The Pursuit of Love Has an Epic Soundtrack, Because Emily Mortimer Is "Allergic" to Uncool Music

The Meaning Behind The Pursuit of Love's Funky Soundtrack
Image Source: BBC Pictures

The Pursuit of Love, BBC's latest book-to-TV adaptation, landed on our screens on 9 May, and so far, the response has been pretty positive. One of the most significant things about the show, though (as much as we'd love to admit that it's all about Andrew Scott), is actually the soundtrack. The period drama has followed in the footsteps of Bridgerton musically, as it uses more contemporary music that juxtaposes the period it's set in with a soundtrack that — despite being set in the 1920s — features the likes of Le Tigre, New Order, and Nina Simone.

The show's screenwriter and director, Emily Mortimer, discussed her influences in a statement, citing Sofia Coppola's Marie Antoinette as a huge inspiration. "It's such a visual treat. It feels fresh, you don't feel like you have watched a period drama. At the end of Marie Antoinette, you feel you've watched a movie about a young girl becoming Queen of France and she doesn't know how to handle it," Mortimer explained, adding that "I wanted to have these beautiful costumes but still feel relevant. Similarly with Little Women, which was done so brilliantly, you don't want it to feel like you are watching a movie about girls all those years ago and it doesn't. That's been my driving impulse, to make it feel exciting and fresh. I've tried to avoid clichés and pitfalls. I knew how I wanted it to look, feel and sound. I had been making a world."

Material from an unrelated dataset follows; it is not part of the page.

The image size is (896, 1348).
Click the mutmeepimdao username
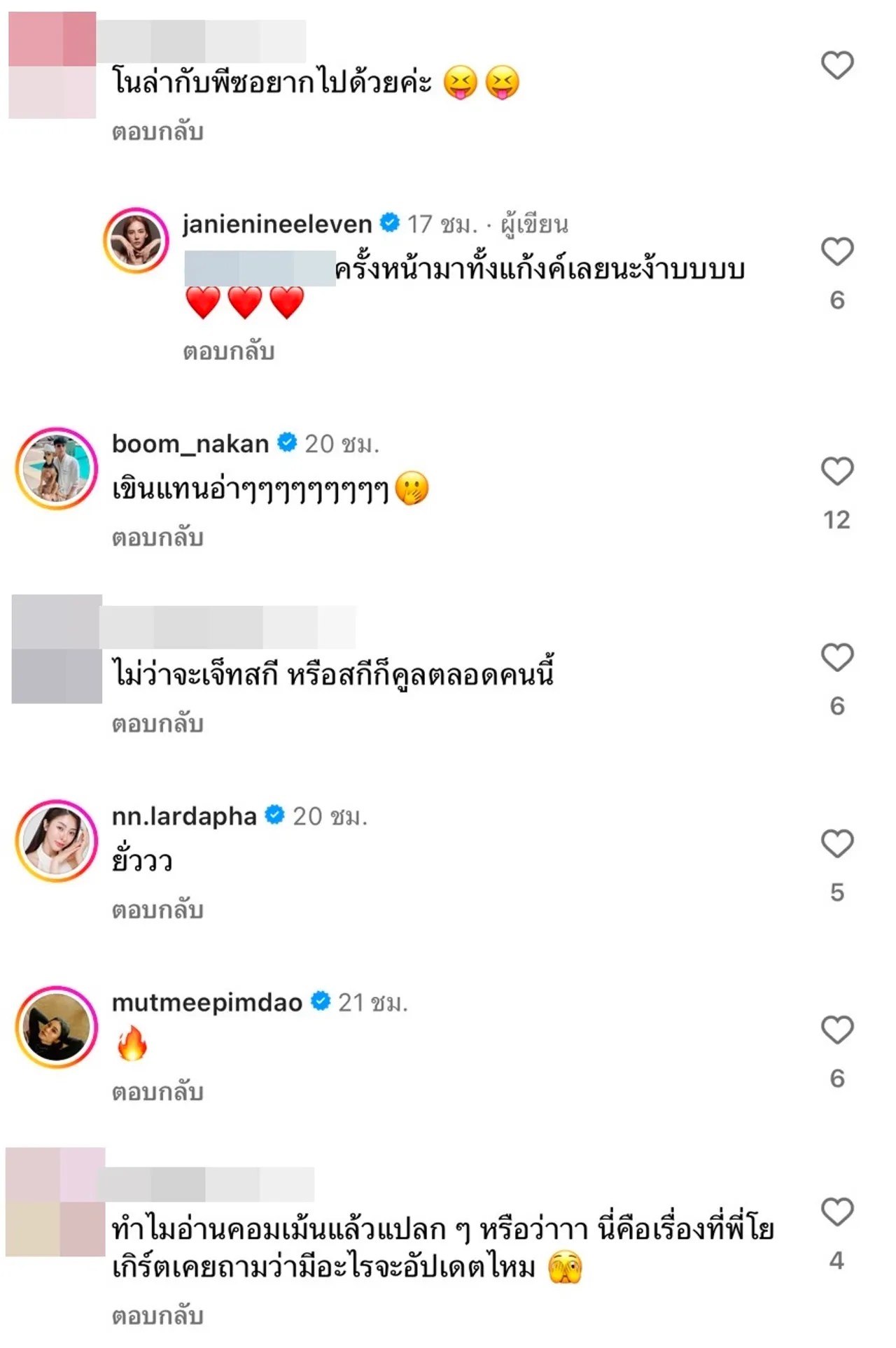click(x=207, y=1002)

The song choices were most definitely intentional, too, and a number of them were even written into the script. At the BFI and Radio Times TV festival, Mortimer said on a panel that "I had to make it work visually as I was writing it. I even put certain tracks in [the script] that I wanted to play." She also told viewers that there was a song that didn't end up making it into the show purely because it would've cost too much to include. "It was Grace Jones singing 'La Vie En Rose' which I had always written in to the script, for the third episode when Linda's in Paris," she said, explaining that she "had always imagined [that scene] to that track. Having that [song] in there gave me free rein to think 'you can go anywhere with the music' and I am particularly allergic to the music that is contemporary to that period, which is just so depressing. It's a weird jazz, but it's not a sexy jazz. It's just so uncool. In a way, that was almost the only rule, which was that it can be anything except for music that is contemporary to that period. It was so sexless, weirdly, even though it was such an exciting time."

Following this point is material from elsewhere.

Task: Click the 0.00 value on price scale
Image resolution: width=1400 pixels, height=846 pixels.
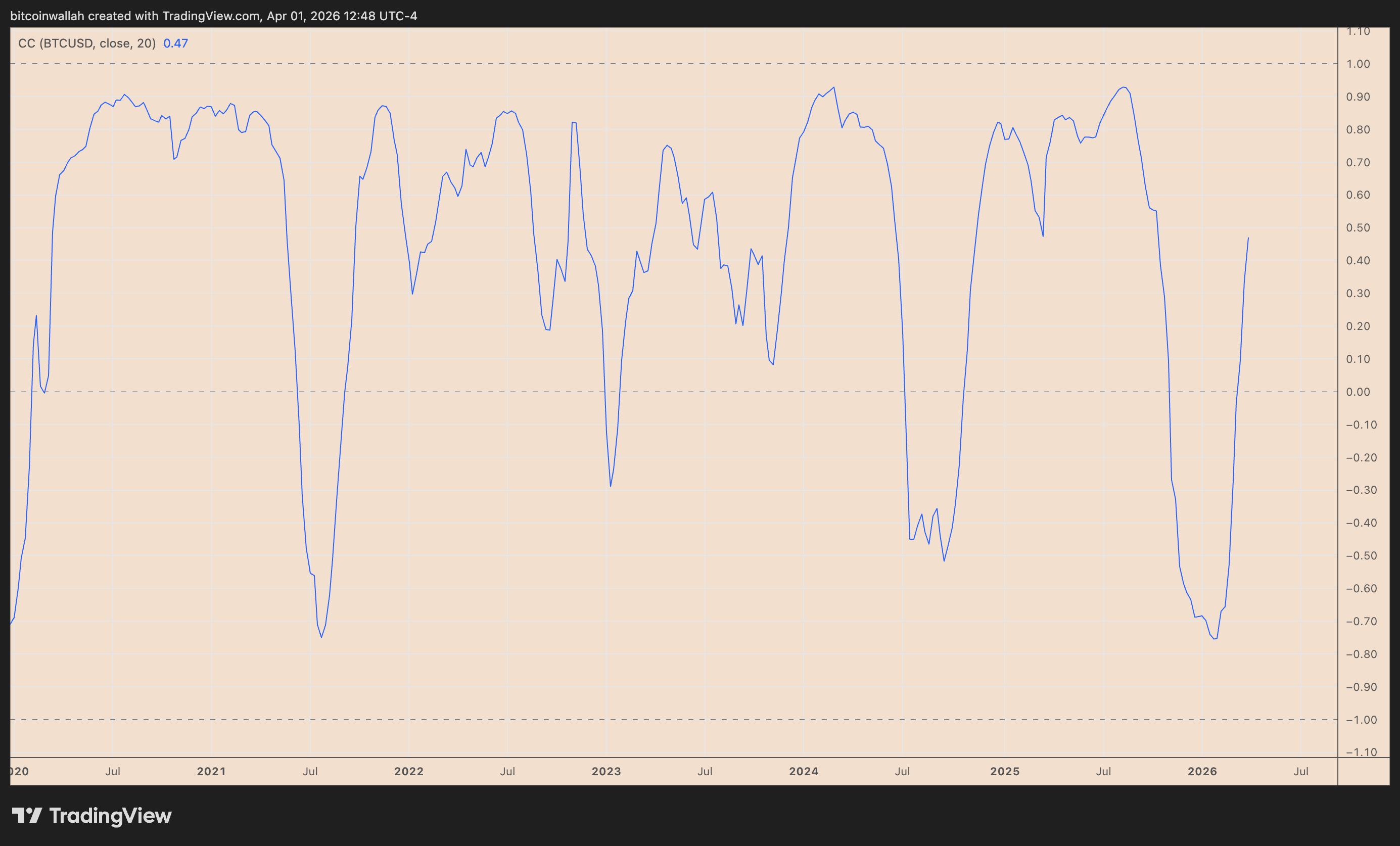Action: [1358, 392]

Whilst writing the script, Mortimer knew there was going to be something different about the music, telling viewers that "it's got a rock and roll soul, it really does. Linda's got a rock and roll soul and there was just something about it, something about the material that felt like it kind of merited it or deserved it, and that you couldn't make something that didn't have a bit of that punk rock spirit. I think [the music] suits it, to me it doesn't feel like it imposed on it."